--- RECORDS FOR THIS EXERCISE ---

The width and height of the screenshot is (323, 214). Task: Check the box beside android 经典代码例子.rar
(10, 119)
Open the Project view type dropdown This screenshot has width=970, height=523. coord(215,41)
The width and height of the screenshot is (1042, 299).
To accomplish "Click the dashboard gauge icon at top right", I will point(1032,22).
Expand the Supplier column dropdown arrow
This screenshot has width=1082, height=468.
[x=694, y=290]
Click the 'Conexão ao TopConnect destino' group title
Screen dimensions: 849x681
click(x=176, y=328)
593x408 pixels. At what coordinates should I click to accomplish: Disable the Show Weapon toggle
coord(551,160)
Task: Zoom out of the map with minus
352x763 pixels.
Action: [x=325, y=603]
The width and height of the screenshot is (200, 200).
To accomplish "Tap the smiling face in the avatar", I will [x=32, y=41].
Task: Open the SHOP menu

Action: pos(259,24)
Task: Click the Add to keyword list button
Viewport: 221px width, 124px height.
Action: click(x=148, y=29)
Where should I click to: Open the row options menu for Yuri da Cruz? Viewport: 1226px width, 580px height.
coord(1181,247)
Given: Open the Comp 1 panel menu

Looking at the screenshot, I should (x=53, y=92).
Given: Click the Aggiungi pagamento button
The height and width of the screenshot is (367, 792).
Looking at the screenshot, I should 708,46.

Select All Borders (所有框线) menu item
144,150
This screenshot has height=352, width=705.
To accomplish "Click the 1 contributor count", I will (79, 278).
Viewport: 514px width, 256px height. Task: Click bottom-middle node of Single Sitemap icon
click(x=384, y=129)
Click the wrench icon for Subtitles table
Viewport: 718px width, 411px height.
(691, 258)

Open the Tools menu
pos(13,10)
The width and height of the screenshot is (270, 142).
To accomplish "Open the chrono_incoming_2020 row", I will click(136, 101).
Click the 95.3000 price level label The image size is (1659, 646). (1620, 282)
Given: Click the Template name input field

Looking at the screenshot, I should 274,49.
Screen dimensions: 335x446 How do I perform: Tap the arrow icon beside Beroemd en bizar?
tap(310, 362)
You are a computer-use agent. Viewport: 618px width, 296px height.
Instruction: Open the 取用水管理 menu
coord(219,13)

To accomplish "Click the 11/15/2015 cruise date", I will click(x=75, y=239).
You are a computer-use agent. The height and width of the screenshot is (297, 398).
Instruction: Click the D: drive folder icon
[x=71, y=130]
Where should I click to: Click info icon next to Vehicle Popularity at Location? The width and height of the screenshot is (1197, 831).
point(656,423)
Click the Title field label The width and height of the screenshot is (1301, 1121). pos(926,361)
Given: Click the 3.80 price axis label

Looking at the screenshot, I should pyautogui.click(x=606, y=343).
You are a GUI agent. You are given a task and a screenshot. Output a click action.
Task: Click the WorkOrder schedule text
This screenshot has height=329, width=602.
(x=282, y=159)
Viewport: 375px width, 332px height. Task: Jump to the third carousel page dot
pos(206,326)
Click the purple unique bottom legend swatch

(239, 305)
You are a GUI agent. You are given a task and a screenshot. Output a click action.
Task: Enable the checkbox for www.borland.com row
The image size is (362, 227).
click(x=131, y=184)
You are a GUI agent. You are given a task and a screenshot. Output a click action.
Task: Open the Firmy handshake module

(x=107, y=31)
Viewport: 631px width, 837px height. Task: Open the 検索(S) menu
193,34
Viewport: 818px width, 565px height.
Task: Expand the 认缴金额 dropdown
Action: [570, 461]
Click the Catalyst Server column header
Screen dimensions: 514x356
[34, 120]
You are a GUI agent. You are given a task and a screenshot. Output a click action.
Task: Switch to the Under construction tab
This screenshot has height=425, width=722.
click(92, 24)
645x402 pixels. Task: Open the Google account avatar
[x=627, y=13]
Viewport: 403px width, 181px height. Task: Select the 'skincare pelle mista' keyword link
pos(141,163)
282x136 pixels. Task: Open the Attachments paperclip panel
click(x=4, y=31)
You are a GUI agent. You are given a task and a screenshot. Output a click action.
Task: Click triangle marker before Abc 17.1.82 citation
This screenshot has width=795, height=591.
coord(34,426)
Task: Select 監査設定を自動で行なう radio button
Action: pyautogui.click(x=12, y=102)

---

INSTRUCTIONS TO FOLLOW » Would you copy every line of the entries in which "computer" appears?

TASK SOLUTION »
You are a computer-use agent. Viewport: 618px width, 296px height.
You are a computer-use agent. The height and width of the screenshot is (297, 398).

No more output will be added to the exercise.